◆ Work instruction
Please decide whether each statement below agrees with the SD/MMC text, and answer yes or no for each, quoting the deciding words of the text exactly. 1. Only four IO lines are needed to send commands and data to the card and get data back. 2. The SPI protocol that MMC cards speak needs hardware beyond what the microcontroller has built in. 3. The text covers reading and writing the card with the uFat and DevicePrint libraries.

SD/MMC From the ground up

A number of people have asked if the information in the thread "SD card read/write with Arduino" be summarised for newcomers.

Well here it is. After reading this you should be able to:

  • Add an SD/MMC card to your Arduino.
  • Read data from and write data to it using the uFat and DevicePrint libraries.
  • Understand a few of the issues related to the process.
    This is my own personal take on the subject and I can only offer descriptions of and advice on using the code which I developed, so apologies if this comes over like an advert at times - it's truly not meant to be. I hope that opinions and advice about other code available will be added in subsequent posts and that this thread can be a focal point for those wising to take advantage of the work that has been contributed by the Arduino community at large.

On with the show.

MMC cards are a microcontroller's best friend. They can speak a serial protocol called SPI which is natively supported in the microcontroller hardware. I love 'em. You only need 4 IO lines to transmit commands and data to the card and receive data back. These connections go by a number of names but this is the set which will service you best:

/CS  (not card select)

◆ Dataset records
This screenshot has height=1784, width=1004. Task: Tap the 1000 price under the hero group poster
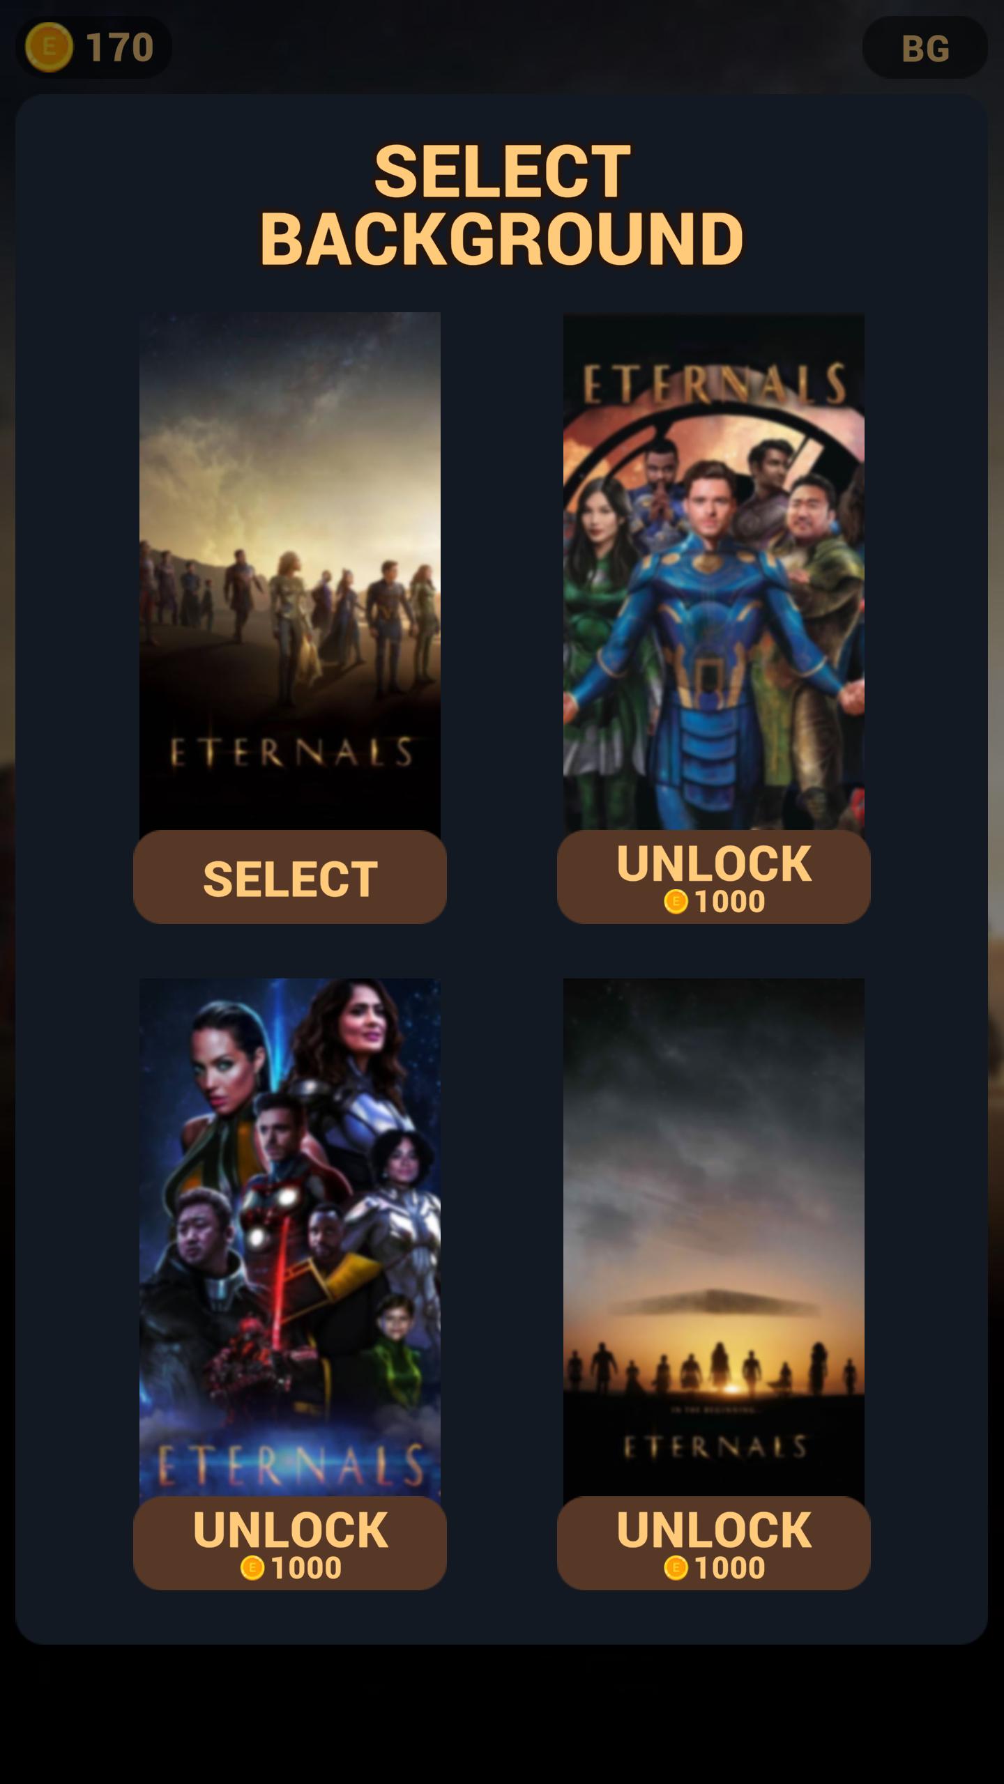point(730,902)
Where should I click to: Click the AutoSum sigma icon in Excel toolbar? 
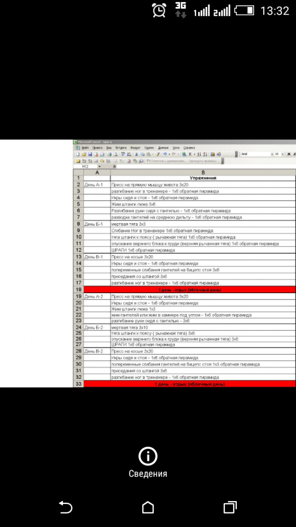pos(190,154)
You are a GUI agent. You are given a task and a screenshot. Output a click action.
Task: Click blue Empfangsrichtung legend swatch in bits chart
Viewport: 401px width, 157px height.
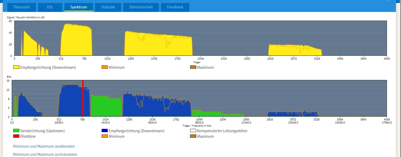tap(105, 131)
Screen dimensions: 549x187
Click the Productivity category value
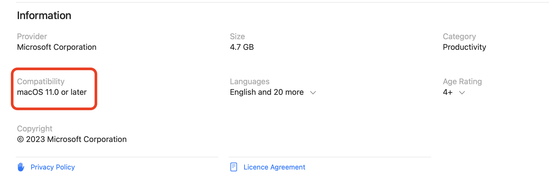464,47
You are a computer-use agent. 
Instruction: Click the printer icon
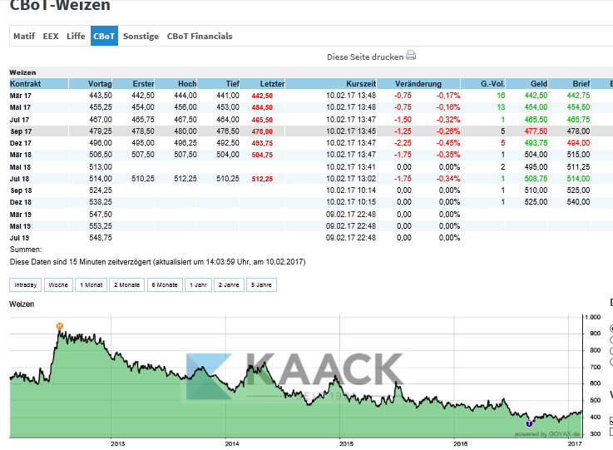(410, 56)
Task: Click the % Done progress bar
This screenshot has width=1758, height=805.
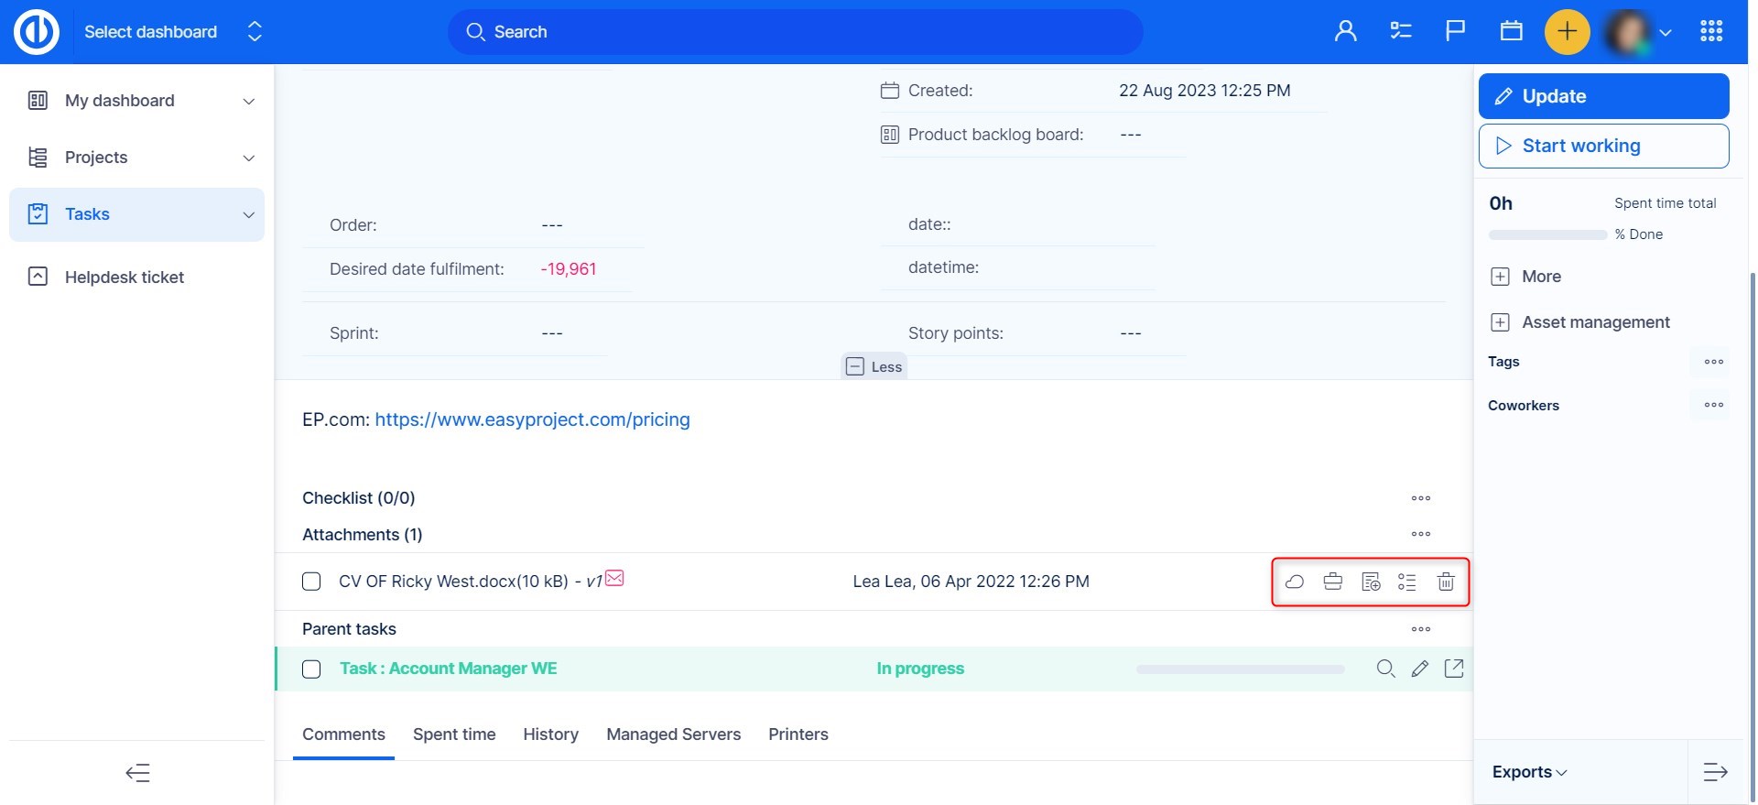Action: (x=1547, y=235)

---

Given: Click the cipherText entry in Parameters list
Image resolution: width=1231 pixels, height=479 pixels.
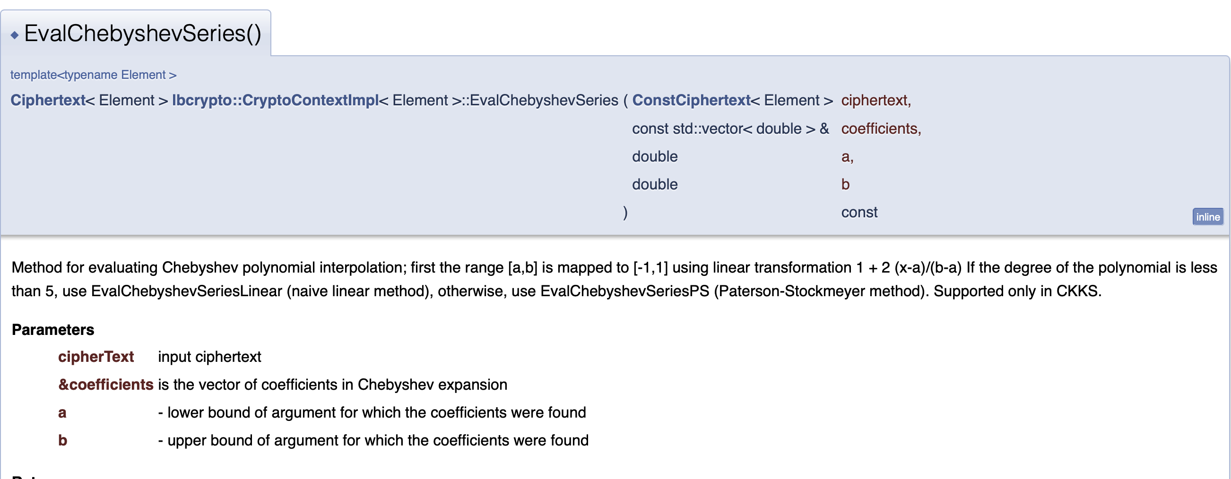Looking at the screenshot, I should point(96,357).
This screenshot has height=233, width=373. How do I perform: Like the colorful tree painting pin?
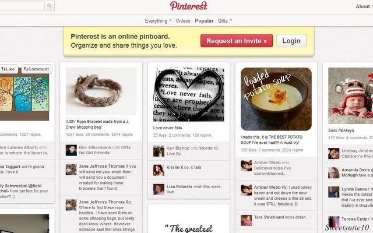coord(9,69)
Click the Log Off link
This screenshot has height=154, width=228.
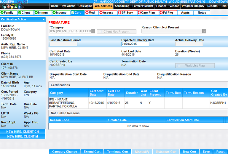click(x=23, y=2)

◆ Final answer
1. Yes: "You only need 4 IO lines to transmit commands and data to the card and receive data back."
2. No: "which is natively supported in the microcontroller hardware"
3. Yes: "Read data from and write data to it using the uFat and DevicePrint libraries."